All Ficus species may be planted directly in the ground with slow release fertiliser, regular watering and good mulching.
However, they must be given sufficient space, as most species grow into very large trees. Stranglers may also be established in the fork of an old tree. This must be done during the wet season with plenty of leaf litter, so that the plant becomes well established before the dry season. Another alternative is the place a staghorn (an epiphytic fern) high up on the trunk of a camphor laurel and plant a Ficus seedling in the fern. The fig will grow and strangle the camphor tree, although you have to be patient as this will take years. People living in drier areas should choose those species found in dry rainforests, such as Port Jackson Fig, Deciduous Fig and Sandpaper Fig.

You should avoid planting exotic figs as they usually do not set fruit in Australia, thus denying wildlife a vital food source. Each Ficus species is pollinated by its own exclusive wasp species. For exotic figs, these insects are not present in Australia and fruit/viable seed will not be produced. This is probably just as well because large, fast growing species, such as the rubber tree (F elastica), could have potential to become an invasive weed in the local rainforests.   
   

A complete list of figs native to the Northern Rivers is presented, as well as the small leaved fig (F microcarpa) from south east Queensland. If you have sufficient room, plant several species so that the wildlife will have fruit over much of the year. At the end of each description is a summary: height (m), growth rate (moderate/fast) and fruiting season. Rainforest type is also indicated by STR (Subtropical Rainforest), DR (Dry Rainforest) and LR (Littoral Rainforest). Native figs are usually propagated from fresh seed, although some species may be grown from cuttings.

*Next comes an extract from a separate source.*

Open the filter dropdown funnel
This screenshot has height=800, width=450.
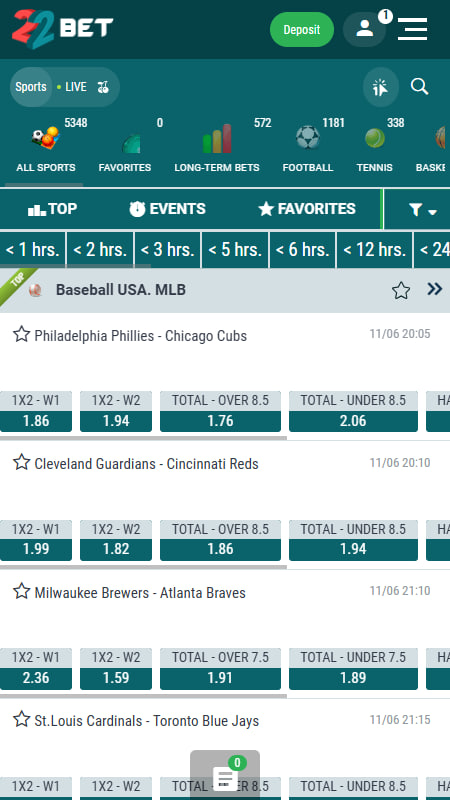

Creek Sandpaper Fig (F coronata). A bushy, small growing species often found along creeks hence its common name. It is a non strangler and is less invasive than the larger fig trees. The fruit is apparently edible for humans, with a few plants producing sweet fruit comparable with the commercial fig (F carica). Even so, variability is the major problem as most trees yield inferior fruit covered with irritating hairs. It does best with plenty of water and good soils, being excellent for stream bank regeneration. 8-10m. Fast. Jan Sept. STR, LR, DR. Seed/cuttings.

Sandpaper Fig
(F fraseri). A common, fast growing species that will often self regenerate. The tree is a valuable food source for birds, especially as the fruit is produced in spring when food from other sources is limited. It is easy to grow and plants will establish quickly in moist fertile soils. May be briefly deciduous in cold areas. 6-15m. Fast. May Feb. STR, LR, DR. Seed/cuttings.

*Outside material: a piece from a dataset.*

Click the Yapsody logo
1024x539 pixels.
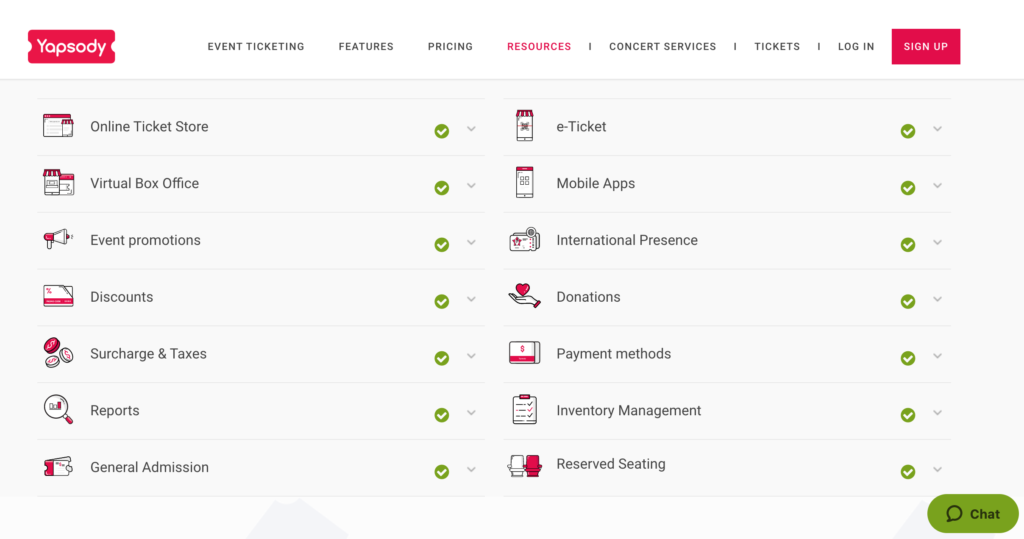pos(71,46)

Moreton Bay Fig (F macrophylla) is a very large growing species, with a massive grey trunk and spreading branches. 20m. Moderate. Feb May. STR, LR, DR. Seed.

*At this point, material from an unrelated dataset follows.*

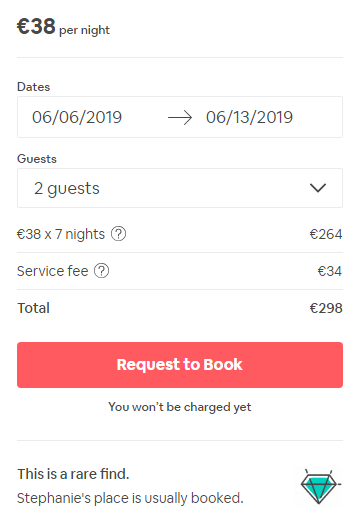
Task: Click the €38 per night price
Action: pyautogui.click(x=63, y=27)
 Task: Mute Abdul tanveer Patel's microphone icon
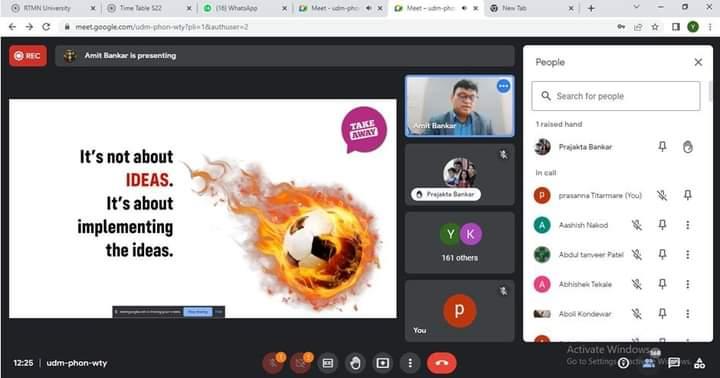coord(636,254)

Small Leaved Fig (F microcarpa, var hilli) is a medium to large tree, which grows in warmer areas, especially in littoral rainforest. 20m, Fast. September - October. STR, LR. Seed/cuttings. 

Small Fruited Fig (F obliqua). Medium to very large tree growing in warmer lowland areas. 15-20m. Moderate. Feb- July. STR, LR. Seed.

Port Jackson Fig
or Rusty Fig (F rubiginosa) is a non strangling fig, which is often found growing over rocky outcrops. The fruit is an important food source for many bird species. The Rock Fig (F platypoda) from Queensland is now included within this species. Port Jackson Fig is suitable to grow in harsh, dry conditions and is more cold tolerant than other large figs. 15-30m. Moderate. Feb July
. STR, LR, DR. Seed/cuttings.

Deciduous Fig (F superba var henneana) is strangling fig found in drier rainforests. Trees have a short deciduous period. 15-20m. Moderate. Jan Aug. STR, LR, DR. Seed.

White Fig (F virens) Medium to large tree, which grows as a strangler or on rock outcrops. 20m. Moderate. June Oct. STR. Seed/tip cuttings.

Nipple Fig (F watkinsiana) is a common species in the Northern Rivers region, growing into a very large tree. 20-30m. Moderate. July Sept. STR, LR. Seed.